List Info

Thread: LAM: query regarding lam/mpi cluster




LAM: query regarding lam/mpi cluster
user name
2008-03-19 08:16:24

 
Dear Sir

I am doing Post Graduation in Computer Science. My project topic is Grid computing. I have built up a Lam/Mpi cluster in our college lab which allows parallel execution of job. Please answer these queries:

1. Are there any standard ready-made applications which can be run on this cluster for demonstration purpose?
2. Is there any mechnism which allows to store process status(details) executing on one node of cluster to other node? this is needed in case of  node failure.
3. How to take snapshot of a process state?

With Regards,

G. M. Dhopavkar



>Maruti
Re: LAM: query regarding lam/mpi cluster
country flaguser name
United States
2008-03-28 22:05:18
On Mar 19, 2008, at 7:16 AM, gauri dhopavkar wrote:
> I am doing Post Graduation in Computer Science. My
project topic is  
> Grid computing. I have built up a Lam/Mpi cluster in
our college lab  
> which allows parallel execution of job. Please answer
these queries:
>
> 1. Are there any standard ready-made applications which
can be run  
> on this cluster for demonstration purpose?
▬▬▬
◆ Required task 1:
List the numbered queries the first message in the LAM/MPI cluster thread asks.
◆ Required task 2:
Resume the LAM/MPI cluster thread after its last line and finish the reply.

◆ Dataset section:
▬▬▬
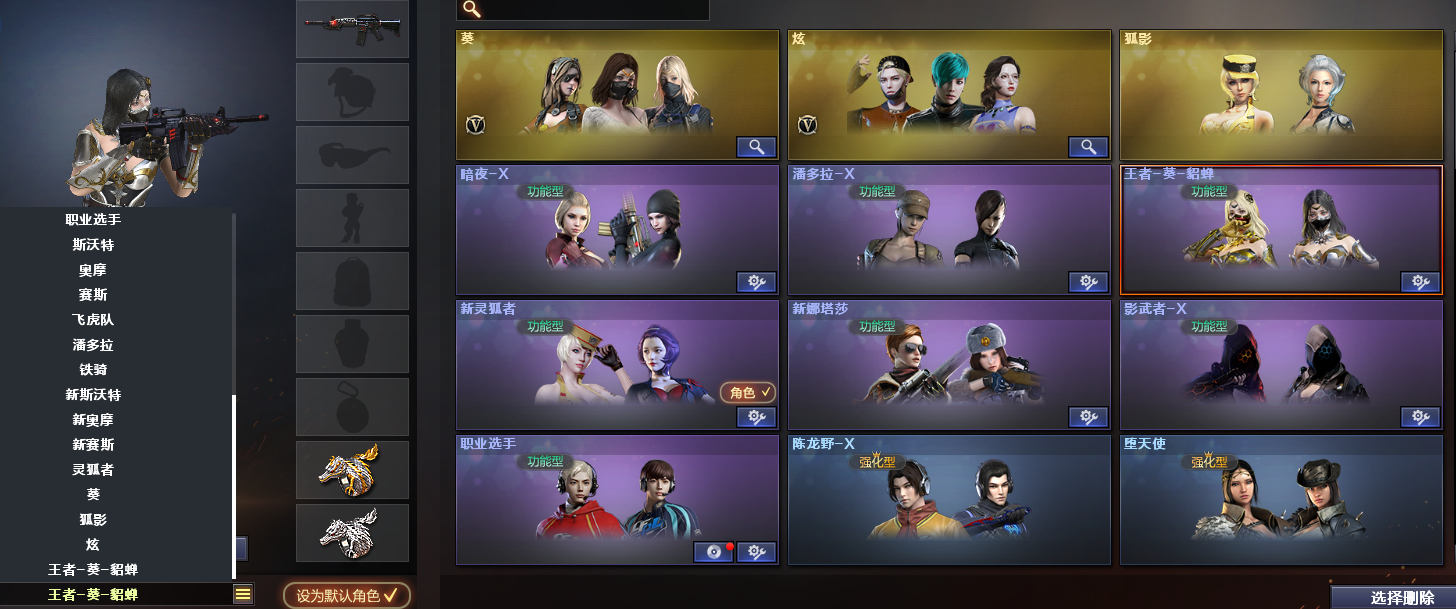The height and width of the screenshot is (609, 1456).
Task: Open character list dropdown menu icon
Action: 243,595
▬▬▬
◆ Exercise answer 1:
1. Are there any standard ready-made applications which can be run on this cluster for demonstration purpose?
2. Is there any mechnism which allows to store process status(details) executing on one node of cluster to other node? this is needed in case of node failure.
3. How to take snapshot of a process state?

◆ Exercise answer 2:
>

There are many...  Have a look in the examples/ directory of
the LAM/ 
MPI tarball for simple ones, or a quick google search should
find a  
good set of MPI applications.

> 2. Is there any mechnism which allows to store process 

> status(details) executing on one node of cluster to
other node? this  
> is needed in case of  node failure.
>
This is not part of the MPI standard.  Generally
applications use  
custom checkpointing mechanisms or system level
checkpointing for  
handling node failures.  LAM/MPI supports integration with
the BLCR  
system level checkpointer on Linux systems.  Have a look at
our paper  
on the subject for more details:

   http://www.lam-mpi.org/papers/lacsi2003/lacsi-2003.pdf

> 3. How to take snapshot of a process state?
>

This is a difficult task.  I'd recommend the above paper for
more  
details on system level checkpointing.  If you search on ACM
or IEEE's  
database, I'm sure you'll find a number of papers on system
and  
application level checkpointing for MPI.  It's a complex
topic with  
lots of tradeoffs.


Hope this helps,

Brian

-- 
   Brian Barrett
   LAM/MPI Developer
   Make today a LAM/MPI day!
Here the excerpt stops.